Aos 23 anos, Maria de Azevedo Brito, natural de Braga, trocou Portugal pela Turquia e por um estágio na área do Direito dos Refugiados. “Senti que, apesar de estar na área que me interessava, não estava a fazer o máximo que podia fazer, não era aí que eu podia ter o maior impacto, não era estando sentada num escritório”, relembra agora a jovem, que acabou por partir para Qingyuan, no norte da província de Guangdong, para se juntar a uma organização não-governamental que desenvolvia trabalho na área da educação.

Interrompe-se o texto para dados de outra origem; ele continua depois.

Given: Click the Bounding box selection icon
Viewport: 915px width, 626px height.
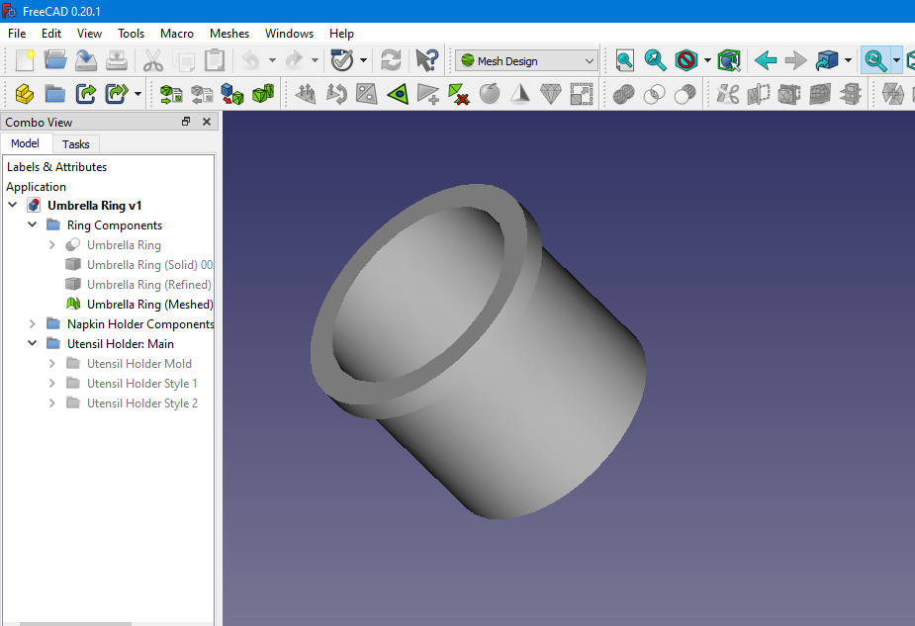Looking at the screenshot, I should (730, 60).
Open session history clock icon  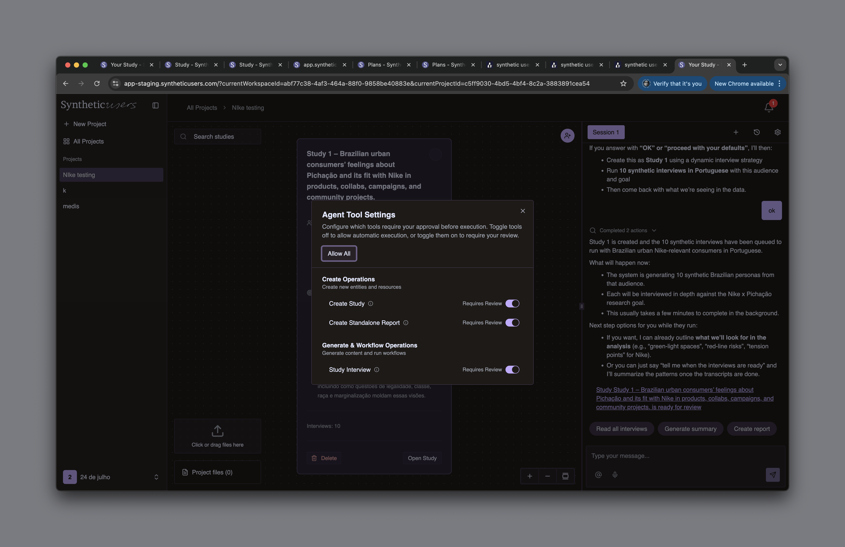757,132
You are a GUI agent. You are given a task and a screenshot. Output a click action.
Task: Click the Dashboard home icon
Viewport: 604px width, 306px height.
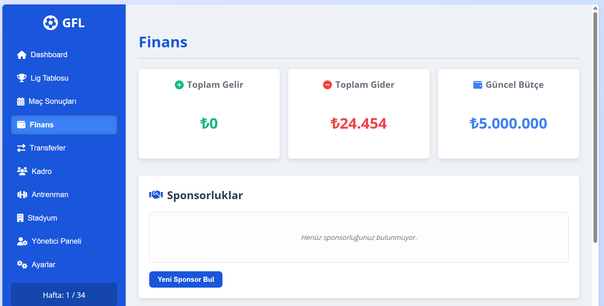pyautogui.click(x=22, y=55)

A B人BEL nasceu pouco depois, já em Xangai, onde reside actualmente. Surgiu inicialmente como um projecto de amigos e contemplava a organização de um festival anual para “dar visibilidade a pessoas marginalizadas na sociedade chinesa, àquelas pessoas que habitualmente não conhecemos”.

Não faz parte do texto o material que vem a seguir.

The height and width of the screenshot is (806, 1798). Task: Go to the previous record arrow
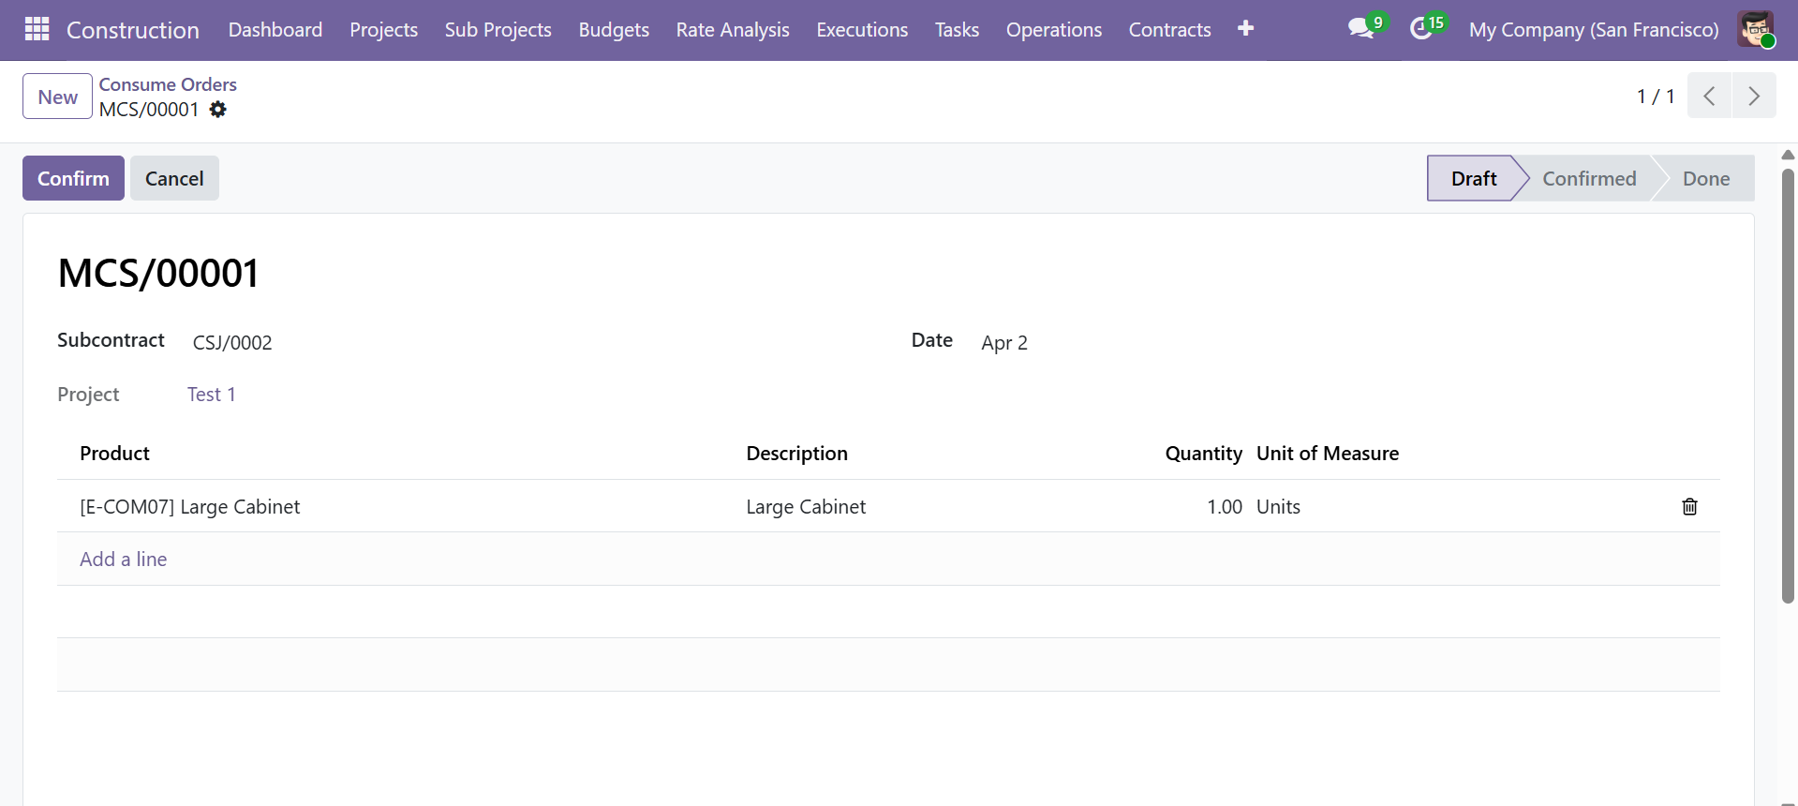1709,97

Nesse primeiro evento, que recebeu apoio de uma ONG, organizaram-se tertúlias para contar histórias, conferências para discutir questões de género, sobre a migração ou necessidades especiais, e a exibição de curtas-metragens.
No centro de todas estas actividades, esteve sempre a arte. “A arte oferece um espaço mais neutro, que parece menos frontal, e é mais fácil através da escultura, da pintura ou da história ou do teatro viver certas situações que se passaram connosco, expressar sentimentos, comunicar”, salienta a jovem.
A partir daí o projecto foi ganhando forma. Foi pelas mãos de Maria de Azevedo Brito e de Rose Dekker, co-fundadora, que a organização chegou à internet (www.pyramidbabel), às redes sociais e que começou a procurar formas de “ter um impacto mais directo”, nomeadamente através do projecto educativo nas escolas para filhos de trabalhadores migrantes.
Em Julho de 2018, a B人BEL organizou o primeiro Campo de Verão, que teve lugar na província de Henan e que se focou em temas como a confiança, criatividade e a capacitação dos mais novos. Nesse mesmo mês, o Festival Critica lançou o debate sobre o impacto social conferido à arte, através de masterclasses, exibições de filmes e tertúlias.
Já com um ano de actividade, a organização está também a apostar na área multimédia, com a publicação de histórias e de vídeos online e a criação de uma revista, que tem data de lançamento marcada para 23 de Dezembro deste ano.